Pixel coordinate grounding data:

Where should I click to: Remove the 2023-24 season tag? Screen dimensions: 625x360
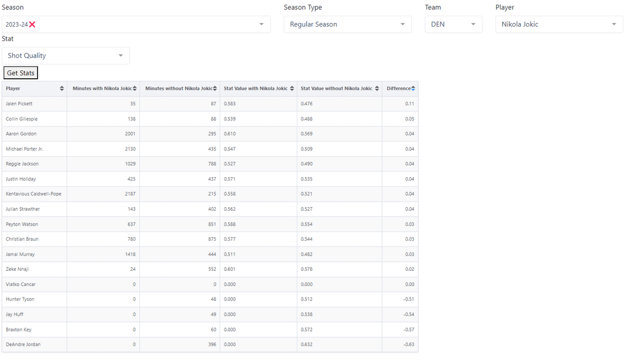32,24
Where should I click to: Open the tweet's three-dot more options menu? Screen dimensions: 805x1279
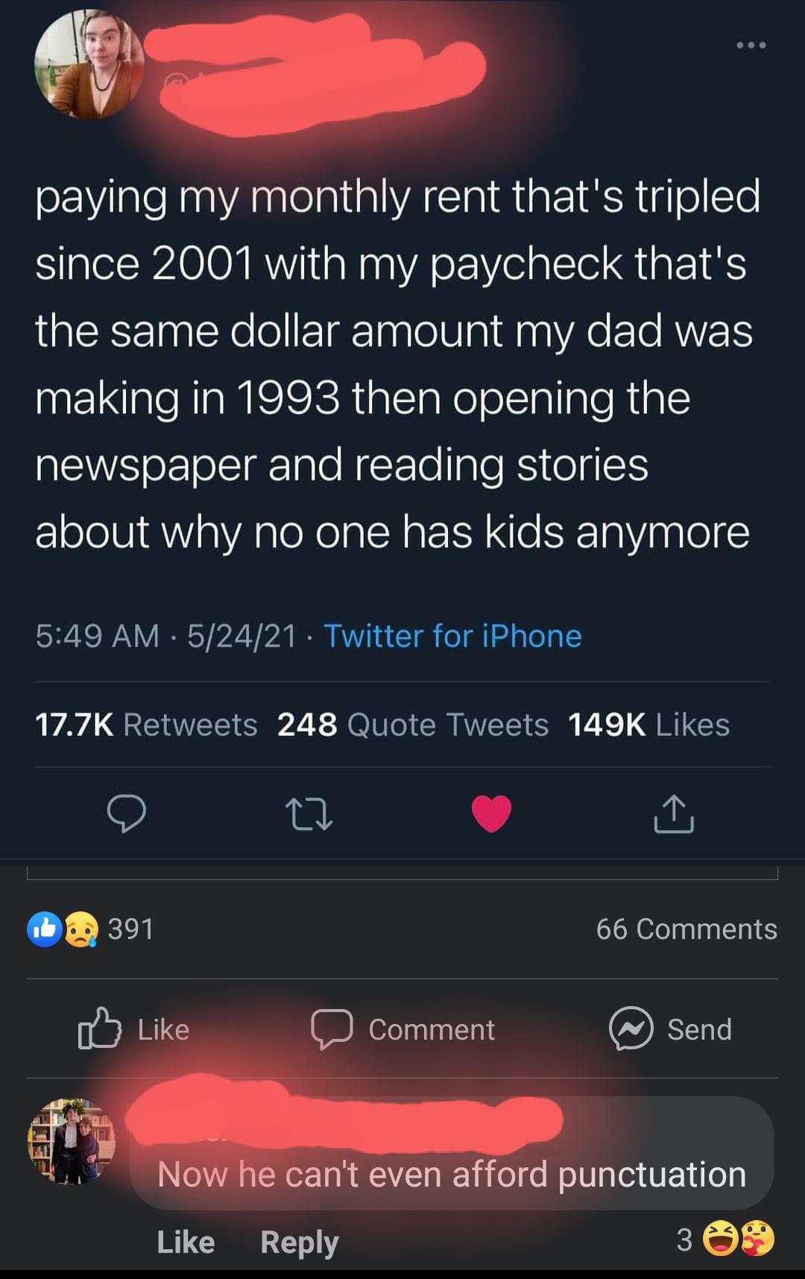[x=751, y=45]
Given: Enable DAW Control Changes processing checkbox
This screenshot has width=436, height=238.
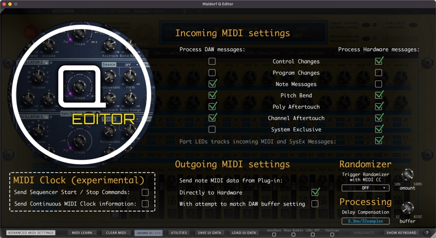Looking at the screenshot, I should [212, 61].
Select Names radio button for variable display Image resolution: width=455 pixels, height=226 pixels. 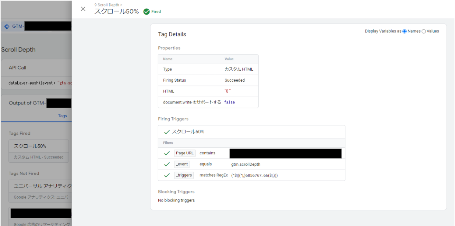pyautogui.click(x=405, y=31)
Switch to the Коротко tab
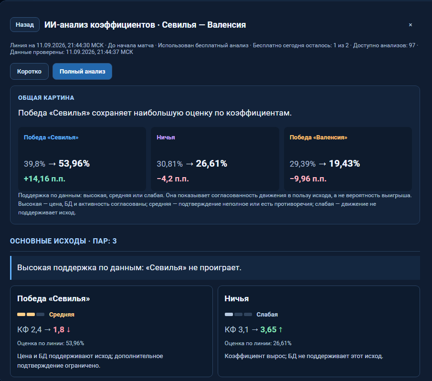 tap(29, 71)
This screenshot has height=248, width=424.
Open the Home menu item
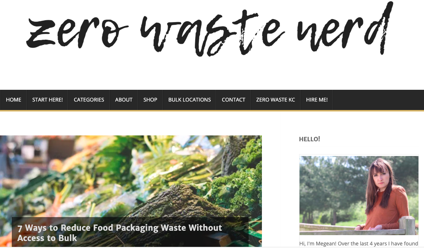coord(14,100)
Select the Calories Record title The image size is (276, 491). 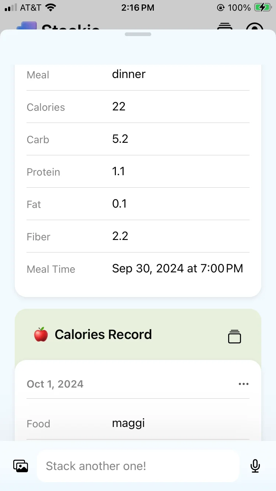103,335
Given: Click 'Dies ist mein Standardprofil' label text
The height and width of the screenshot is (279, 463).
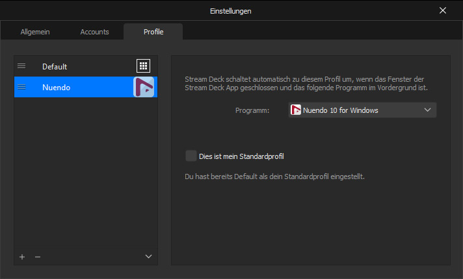Looking at the screenshot, I should coord(241,156).
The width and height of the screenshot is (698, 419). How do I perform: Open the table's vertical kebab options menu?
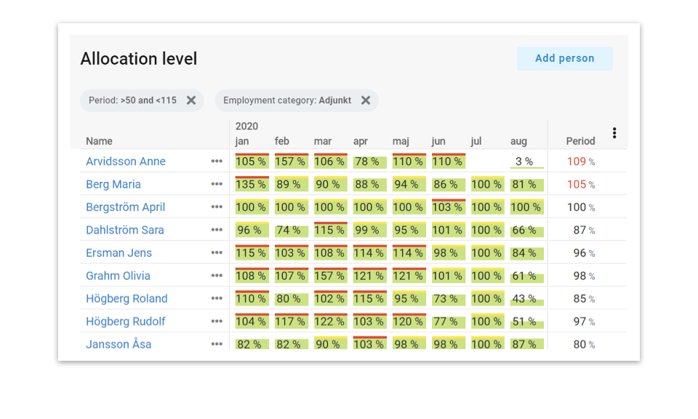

## Directions
Go through the entries and return each line where the word "Given" occurs.

## Written answer
Given: Enable DAW Control Changes processing checkbox
Given: Click 'Dies ist mein Standardprofil' label text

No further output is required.